What Modal Does
Modal is a serverless GPU and CPU platform designed so that Python developers can push compute-heavy workloads — model inference, training, batch pipelines, scheduled jobs, web endpoints — to the cloud without writing Dockerfiles, Kubernetes manifests, or YAML. The entire deployment surface is Python decorators: annotate a function with @app.function(gpu='H100'), import it locally, and Modal packages the code, builds the container, provisions a GPU, runs the function, and tears it down when idle. The result is a developer experience where 'local script' and 'cloud endpoint' are the same file.
Cold Starts, GPU Catalog, and Runtime
Cold starts are Modal's signature technical claim.
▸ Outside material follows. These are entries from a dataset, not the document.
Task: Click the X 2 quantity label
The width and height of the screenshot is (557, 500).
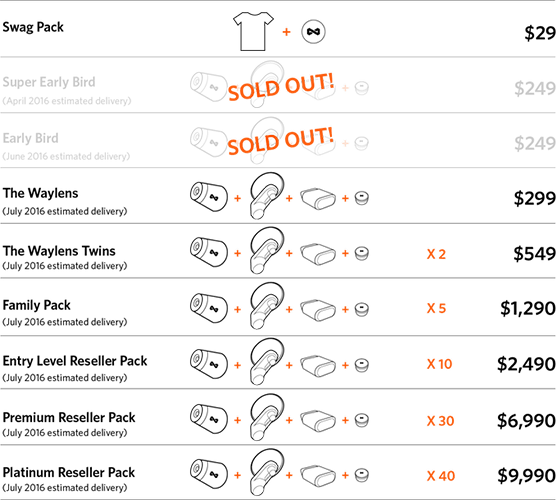Action: pyautogui.click(x=436, y=254)
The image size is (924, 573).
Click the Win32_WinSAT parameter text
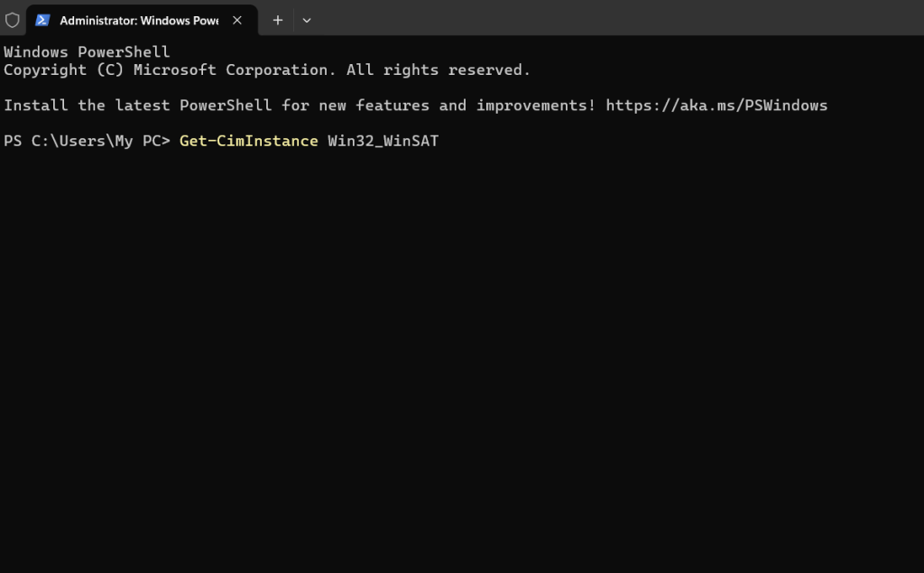383,141
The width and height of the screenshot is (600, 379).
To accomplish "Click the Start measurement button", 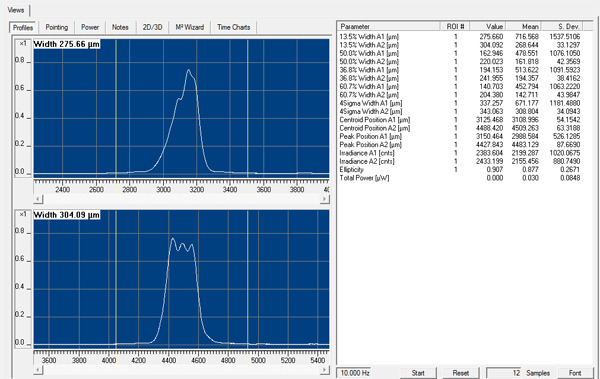I will [418, 373].
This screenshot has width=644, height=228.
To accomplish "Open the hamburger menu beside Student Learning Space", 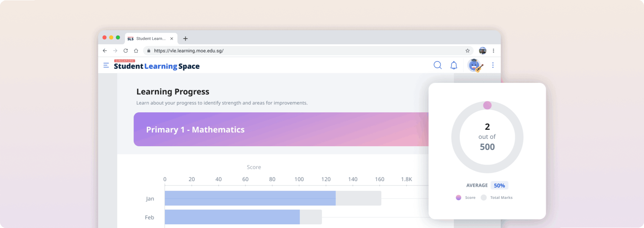I will [106, 65].
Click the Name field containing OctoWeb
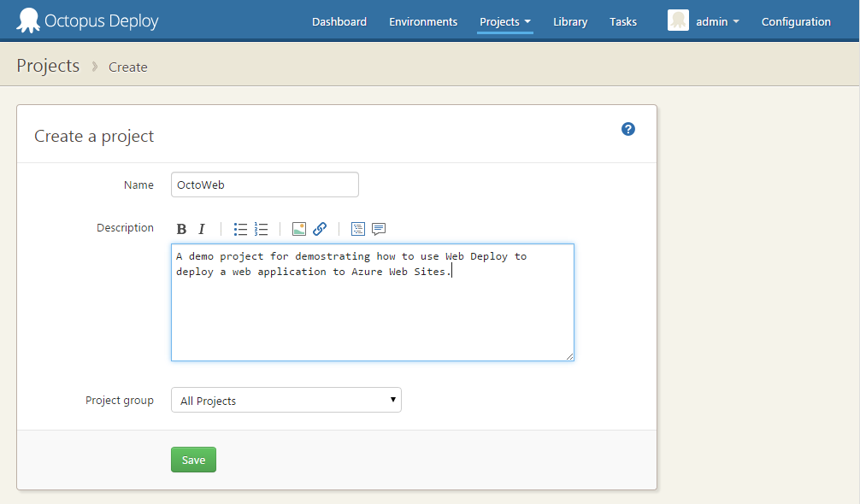The image size is (860, 504). point(264,185)
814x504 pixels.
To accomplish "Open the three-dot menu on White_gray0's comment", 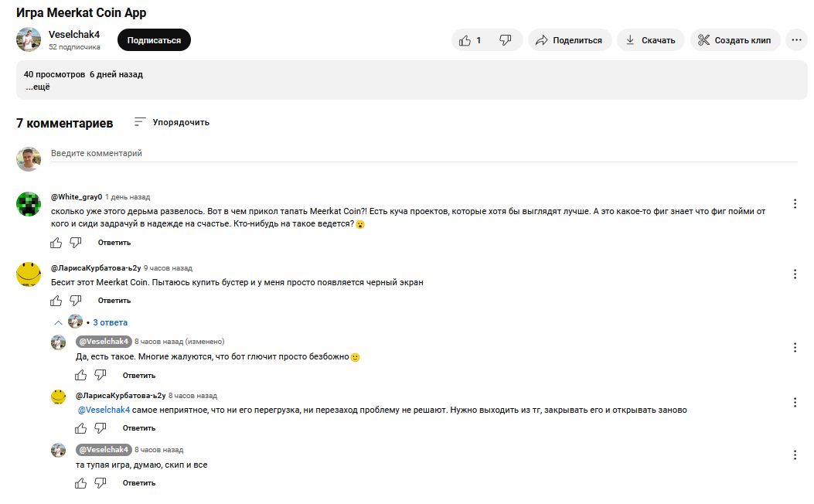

The platform uses a custom container runtime that snapshots prepared images and mounts them directly, reaching sub-four-second cold starts for typical workloads and sub-one-second warm starts for frequently used functions. For inference APIs this is the difference between a sluggish first request and a responsive one, and it erases most of the usual argument for reserved GPU capacity on interactive endpoints.
The GPU menu is broad and current: NVIDIA B200, H200, H100, A100 40/80GB, L40S, A10, L4, and T4 are all available on demand, with multi-GPU configurations for larger models. CPU-only functions are first-class too, which matters for data-prep steps that do not need a GPU. Concurrency, timeouts, keep-warm pools, volumes, secrets, and scheduled cron jobs are all controlled from the same Python decorators, so teams ship end-to-end pipelines without learning a separate orchestration language.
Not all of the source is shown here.